Credit Guided By Voices for this: when they say the classic line-up is back, the classic line-up is back.
When Robert Pollard and Tobin Sprout announced they were reforming the same incarnation of indie-rock demigods Guided By Voices that gave us perennial classics like Bee Thousand and Alien Lanes, the joy was palpable; hardcore UFOs whooped for joy and did celebratory space donuts around spontaneous rainbows, lo-fidelity unicorns with unfashionable spectacles ran through euphoric isolation drills in the indie-rock skies, &c. Earlier this year, Let’s Go Eat the Factory arrived, and like a rocketship back to a gloriously cool yesteryear, it delivered the same detached swagger and kinetic off-the-cuff energy of the GBV of yore. And sixth months later, the boys are back with their 18th full-length, Class Clown Spots a UFO, with a third post-comeback LP in the works just in time for end-of-year listmaking. Grant Rob and his charges this: they’re certainly not coasting on name recognition.

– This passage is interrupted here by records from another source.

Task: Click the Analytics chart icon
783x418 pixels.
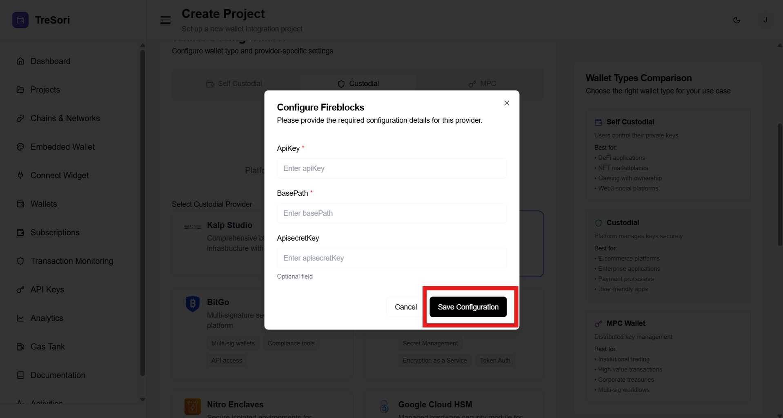Action: pos(20,318)
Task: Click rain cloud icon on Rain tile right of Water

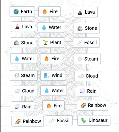Action: (x=82, y=91)
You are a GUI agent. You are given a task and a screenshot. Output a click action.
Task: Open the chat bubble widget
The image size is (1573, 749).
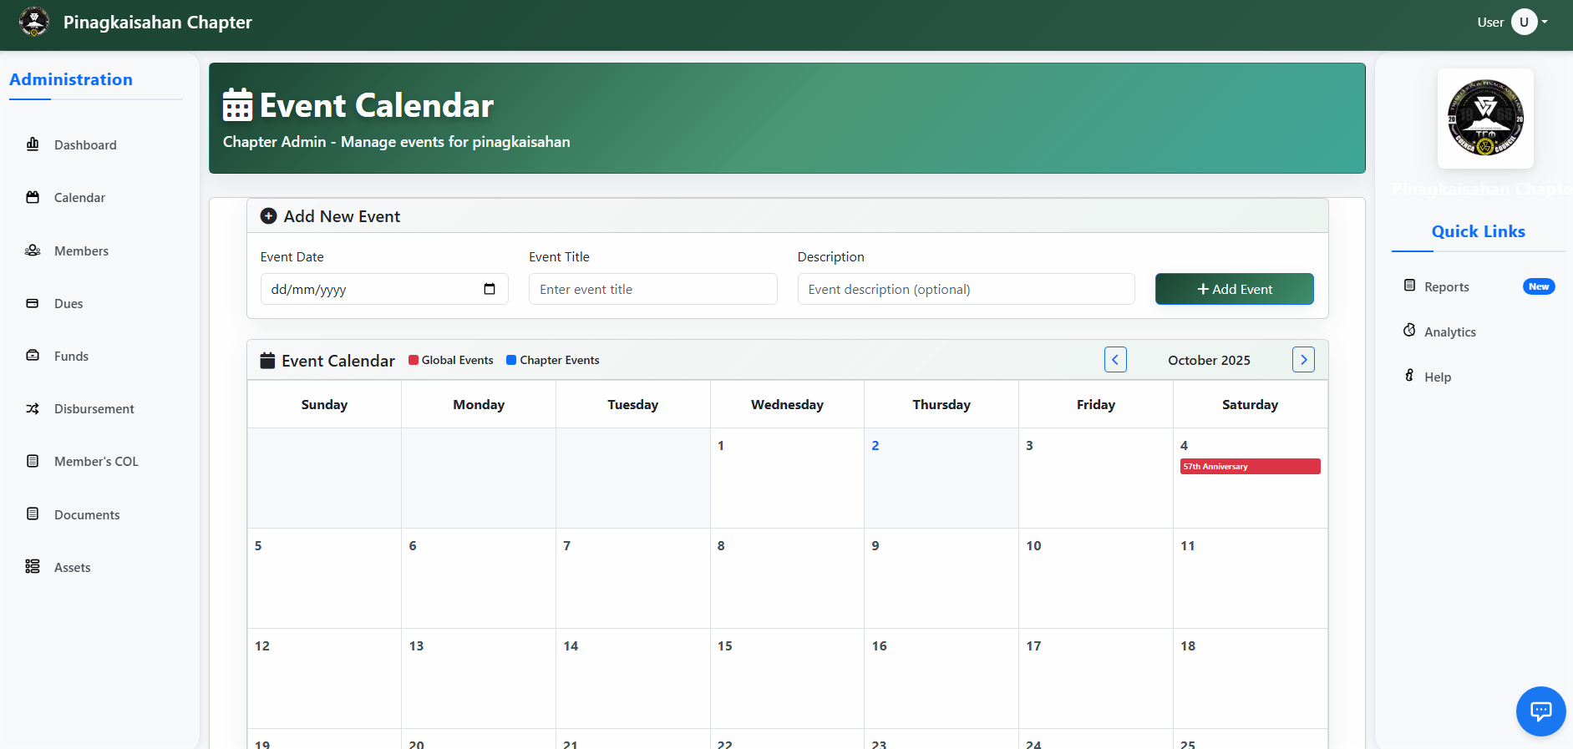pos(1540,711)
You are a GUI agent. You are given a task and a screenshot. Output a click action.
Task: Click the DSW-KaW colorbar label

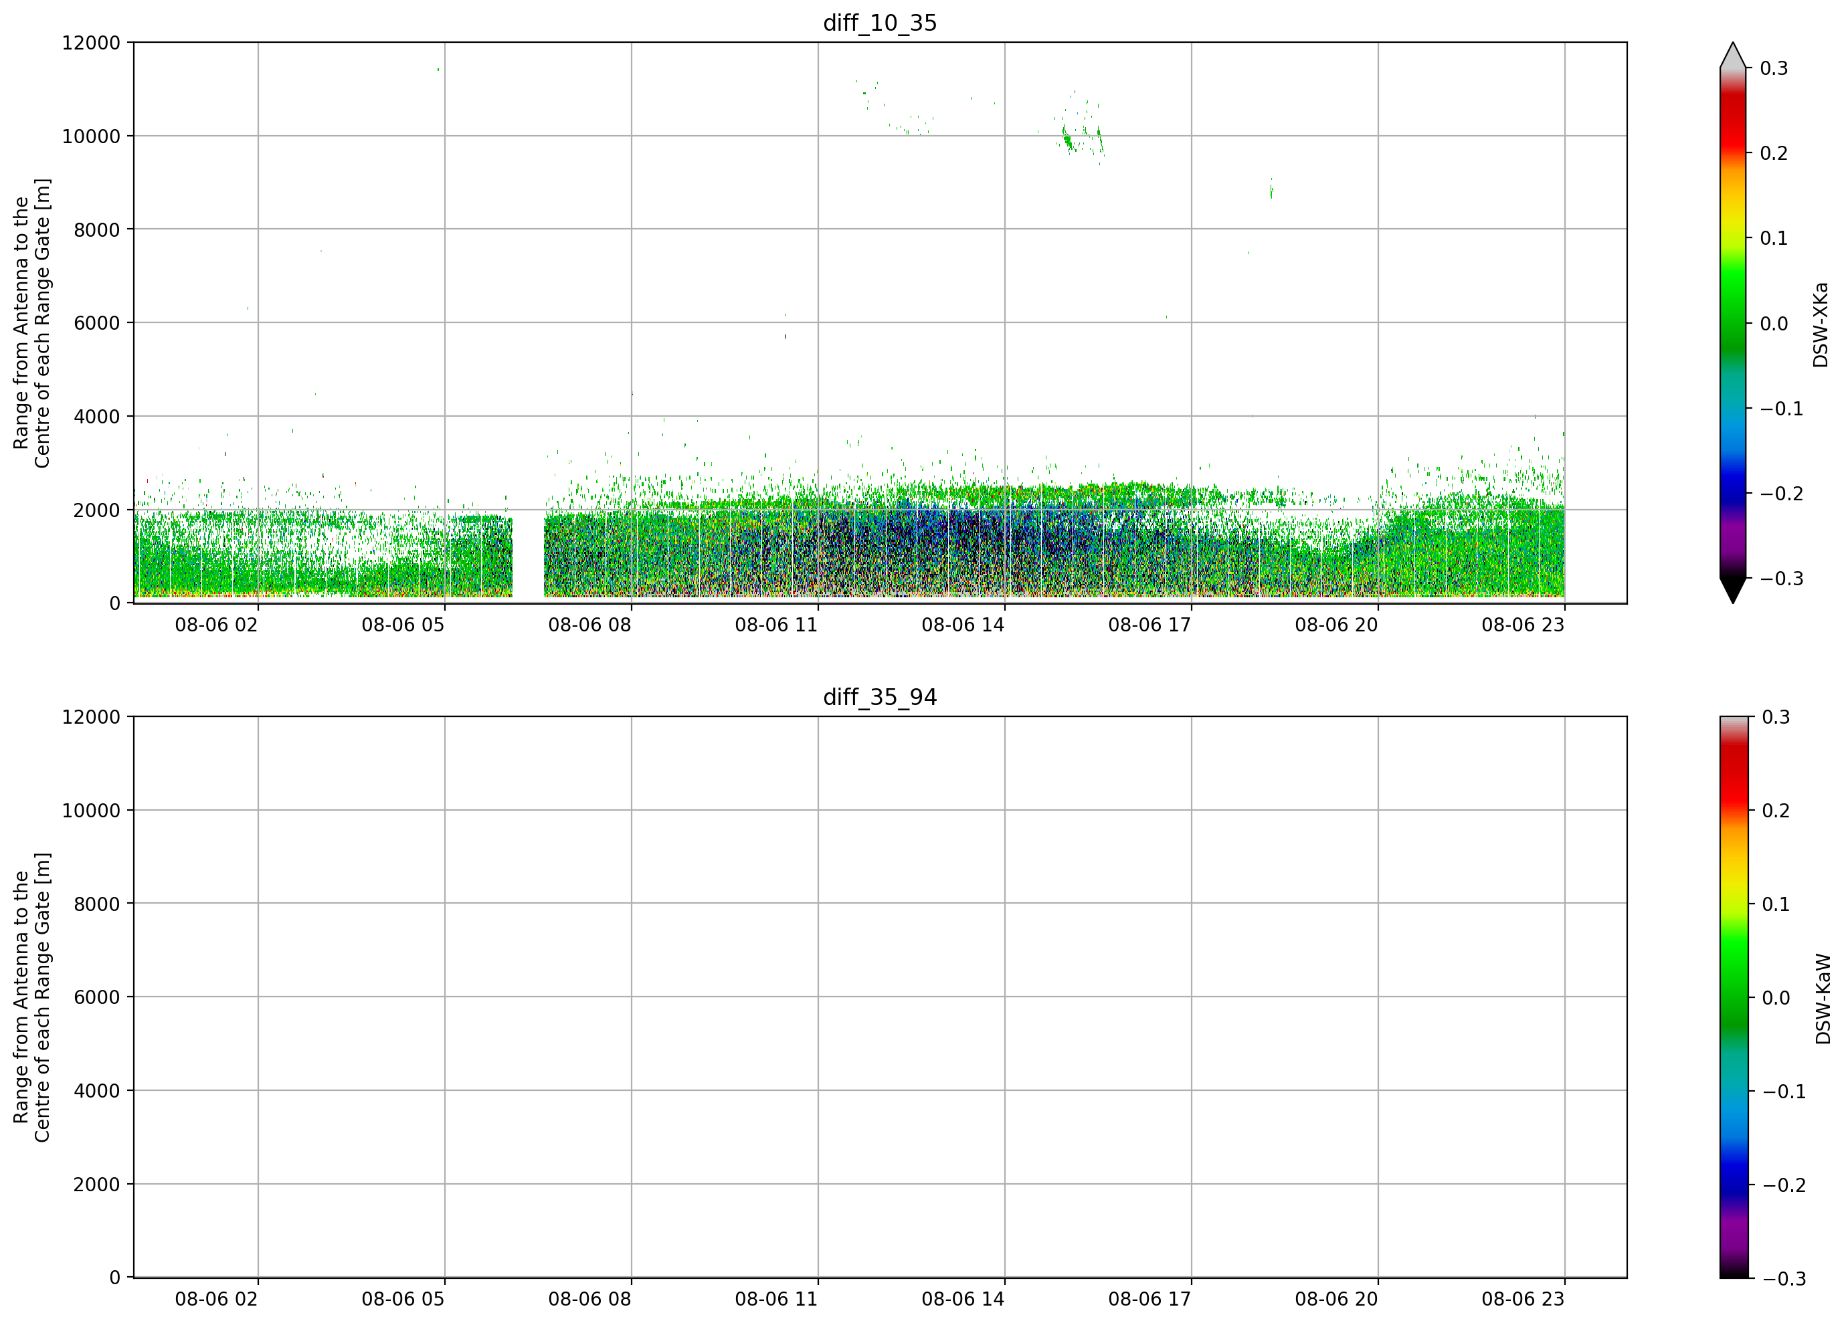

So how’s that working out for them? It’s a boon to GBV fans, of course, to have this thrillingly restless level of creativity on the table; as during the band’s heyday, we once again don’t have to wait very long between records at all, Pollard and the boys so eager to release everything they come up with that releases are just barely digested before the new one comes down the pike. Still, and perhaps this directly correlates to the undercurrent of rediscovery bubbling beneath Factory‘s surface, but Class Clown feels a bit less full than its predecessor. They’re still working with familiar tools – buzzsaw riffs, unpolished recording techniques, a tracklisting peppered with brief song sketches – but the songs aren’t quite as strong. Indeed, it feels a bit like a bonus disc for Factory, which may be a good way to look at it.
On Class Clown, it seems like the best songs are the shortest ones; and, yeah, that’s not entirely shocking for Guided By Voices, a band who’s released some insanely potent short songs, and a band not really prone to multi-part epics in the first place. Their short songs have always seemed like the best parts of longer compositions, terrific hooks without accompanying melodies, a crackerjack trailer for a movie that probably isn’t quite as good. It’s a novel approach to songwriting, and many GBV mini-jams are so brilliant that it’s impossible not to long for more; such is the case here with “Chain to the Moon”, an exquisite mini-long string of fractured harmonies, dizzy countermelodies, and Beatles-esque pop smarts, all delivered over a simple acoustic chord structure. It’s also the case with Sprout’s glorious “Starfire”, 90 blissful seconds of pure, smart pop, cooed over spiraling strings and Britpop dynamics.
The fact that Class Clown ping-pongs so wantonly between spindly guitar rock and tantalizingly brief pop interludes doesn’t necessarily make it inconsistent; it just makes it a Guided By Voices record. But the quality isn’t quite as consistent; “Jon the Croc” is as lean and evocative a rock song as the band has anywhere else in their repertoire, and “Tyson’s High School” flirts with Brian Jonestown Massacre psychedelia with intriguing results, but other fleshed-out songs don’t fare quite as well, bookend rockers “He Rises! Our Union Bellboy” and “No Transmission” sounding like Guided By Voices songs without ever quite feeling like them, “Hang Up and Try Again” feeling repetitive and overlong almost immediately.
Which isn’t to say that Class Clown is bad; the worst thing you can really say about it is that it feels a bit like standard-issue Guided By Voices, and standard-issue Guided By Voices just feels right after six or so years of no Guided By Voices. Factory boasted a wandering, renewed sense of vitality that it benefited greatly from; Class Clown, by comparison, is a pleasant hour spent in the company of old friends, and nothing more. It sounds exactly as you expect it to sound, beyond those jaw-dropping song fragments. It is aural comfort food for Gen-Xers, essentially, and that’s fine; it just doesn’t improve on Let’s Go Eat the Factory. It doesn’t overly demand praise or defiantly reject it; it simply deserves to exist.
And, in case you didn’t get the point yet, that’s fine.
As to whether GBV can keep the momentum going with that third 2012 LP? Well, there’s no telling. Will they go for consistency like Class Clown Spots a UFO, or will they smack a series of accidental homers out of the park like Bee Thousand? The fun part is not knowing, in a way; either way, I’ll see you here at years’ end to find out.